- _REQUIRED ACTION_
Copy out each line of the following material that contains the word "Please".

##########

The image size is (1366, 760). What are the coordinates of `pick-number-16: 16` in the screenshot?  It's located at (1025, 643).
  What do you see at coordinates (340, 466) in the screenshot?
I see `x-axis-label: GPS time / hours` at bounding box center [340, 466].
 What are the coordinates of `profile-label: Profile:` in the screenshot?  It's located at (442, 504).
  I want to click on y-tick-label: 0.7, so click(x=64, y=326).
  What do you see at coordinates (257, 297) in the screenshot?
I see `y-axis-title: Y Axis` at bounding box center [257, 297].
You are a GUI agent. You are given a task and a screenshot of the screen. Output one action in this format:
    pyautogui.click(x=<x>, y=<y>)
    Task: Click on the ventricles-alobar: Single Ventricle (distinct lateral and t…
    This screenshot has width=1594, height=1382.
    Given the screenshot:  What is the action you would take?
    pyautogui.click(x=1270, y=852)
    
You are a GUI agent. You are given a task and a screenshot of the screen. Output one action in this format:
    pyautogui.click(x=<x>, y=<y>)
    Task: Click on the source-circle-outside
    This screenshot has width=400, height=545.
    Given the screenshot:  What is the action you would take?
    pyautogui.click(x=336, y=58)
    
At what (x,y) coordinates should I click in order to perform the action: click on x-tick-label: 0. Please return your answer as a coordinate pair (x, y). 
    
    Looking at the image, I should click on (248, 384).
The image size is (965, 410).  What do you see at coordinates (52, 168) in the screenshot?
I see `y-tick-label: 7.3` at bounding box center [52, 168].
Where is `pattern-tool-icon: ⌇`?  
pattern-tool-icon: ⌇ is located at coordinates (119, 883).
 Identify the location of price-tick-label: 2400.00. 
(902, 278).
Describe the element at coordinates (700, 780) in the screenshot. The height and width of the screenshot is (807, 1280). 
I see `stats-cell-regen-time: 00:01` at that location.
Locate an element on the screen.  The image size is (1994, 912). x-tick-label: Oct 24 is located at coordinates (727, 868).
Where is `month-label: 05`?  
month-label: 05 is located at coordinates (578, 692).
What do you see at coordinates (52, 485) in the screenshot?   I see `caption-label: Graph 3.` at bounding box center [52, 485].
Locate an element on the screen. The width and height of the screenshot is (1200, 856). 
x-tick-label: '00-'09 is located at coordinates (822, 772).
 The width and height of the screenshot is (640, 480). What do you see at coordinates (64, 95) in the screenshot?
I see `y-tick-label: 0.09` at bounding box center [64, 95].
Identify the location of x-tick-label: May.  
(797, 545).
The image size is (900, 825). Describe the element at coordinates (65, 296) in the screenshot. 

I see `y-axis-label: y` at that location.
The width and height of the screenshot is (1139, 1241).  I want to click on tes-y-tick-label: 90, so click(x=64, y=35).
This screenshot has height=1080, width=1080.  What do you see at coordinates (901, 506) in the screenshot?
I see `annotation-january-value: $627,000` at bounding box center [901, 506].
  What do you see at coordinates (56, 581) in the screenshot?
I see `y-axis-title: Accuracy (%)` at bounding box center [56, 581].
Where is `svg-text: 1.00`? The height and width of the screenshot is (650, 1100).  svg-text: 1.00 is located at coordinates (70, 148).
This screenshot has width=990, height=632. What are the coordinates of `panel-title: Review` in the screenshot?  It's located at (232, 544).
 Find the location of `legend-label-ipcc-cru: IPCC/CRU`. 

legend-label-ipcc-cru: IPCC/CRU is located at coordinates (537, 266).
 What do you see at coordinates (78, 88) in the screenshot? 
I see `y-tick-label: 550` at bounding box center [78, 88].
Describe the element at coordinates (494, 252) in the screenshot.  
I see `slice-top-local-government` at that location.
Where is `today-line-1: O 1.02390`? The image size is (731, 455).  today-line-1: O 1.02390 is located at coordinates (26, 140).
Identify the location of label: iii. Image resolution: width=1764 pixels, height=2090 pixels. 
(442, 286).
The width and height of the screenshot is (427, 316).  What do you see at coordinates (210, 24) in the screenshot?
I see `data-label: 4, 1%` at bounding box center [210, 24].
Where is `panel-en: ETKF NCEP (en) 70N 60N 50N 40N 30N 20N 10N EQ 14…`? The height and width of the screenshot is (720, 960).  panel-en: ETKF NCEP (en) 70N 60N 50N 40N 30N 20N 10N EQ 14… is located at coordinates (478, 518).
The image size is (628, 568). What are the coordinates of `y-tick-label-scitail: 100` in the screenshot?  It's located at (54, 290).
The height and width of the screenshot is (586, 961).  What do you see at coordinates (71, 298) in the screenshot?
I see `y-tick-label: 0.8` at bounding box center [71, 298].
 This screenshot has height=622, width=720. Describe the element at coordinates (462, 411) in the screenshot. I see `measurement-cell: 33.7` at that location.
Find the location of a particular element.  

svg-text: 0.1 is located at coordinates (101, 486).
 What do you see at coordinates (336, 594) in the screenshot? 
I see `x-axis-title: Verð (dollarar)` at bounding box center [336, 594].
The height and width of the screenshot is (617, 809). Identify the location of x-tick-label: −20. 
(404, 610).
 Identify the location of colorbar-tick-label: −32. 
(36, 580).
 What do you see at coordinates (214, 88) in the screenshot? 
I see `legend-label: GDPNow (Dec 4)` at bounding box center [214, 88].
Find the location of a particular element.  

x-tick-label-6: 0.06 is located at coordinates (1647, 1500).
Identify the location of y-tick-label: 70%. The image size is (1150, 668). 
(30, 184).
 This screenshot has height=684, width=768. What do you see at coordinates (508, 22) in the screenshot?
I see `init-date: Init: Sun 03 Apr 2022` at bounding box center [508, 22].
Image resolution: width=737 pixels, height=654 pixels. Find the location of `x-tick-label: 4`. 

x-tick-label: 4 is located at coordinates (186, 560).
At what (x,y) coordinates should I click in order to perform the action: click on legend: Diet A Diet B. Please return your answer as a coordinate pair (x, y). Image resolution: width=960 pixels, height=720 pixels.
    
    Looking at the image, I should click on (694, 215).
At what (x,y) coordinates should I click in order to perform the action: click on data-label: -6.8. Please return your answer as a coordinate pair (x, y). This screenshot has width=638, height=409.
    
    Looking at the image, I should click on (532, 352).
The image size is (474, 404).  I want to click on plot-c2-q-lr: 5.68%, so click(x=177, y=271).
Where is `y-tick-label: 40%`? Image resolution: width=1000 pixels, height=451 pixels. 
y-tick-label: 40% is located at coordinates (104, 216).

##########

- _TASK RESPONSE_
At what (x,y) coordinates should I click in order to perform the action: click on x-tick-label: 0. Please return your answer as a coordinate pair (x, y). 
At what (x,y) coordinates should I click in order to perform the action: click on legend: Diet A Diet B. Please return your answer as a coordinate pair (x, y). Image resolution: width=960 pixels, height=720 pixels.
At what (x,y) coordinates should I click in order to perform the action: click on data-label: -6.8. Please return your answer as a coordinate pair (x, y). This screenshot has width=638, height=409.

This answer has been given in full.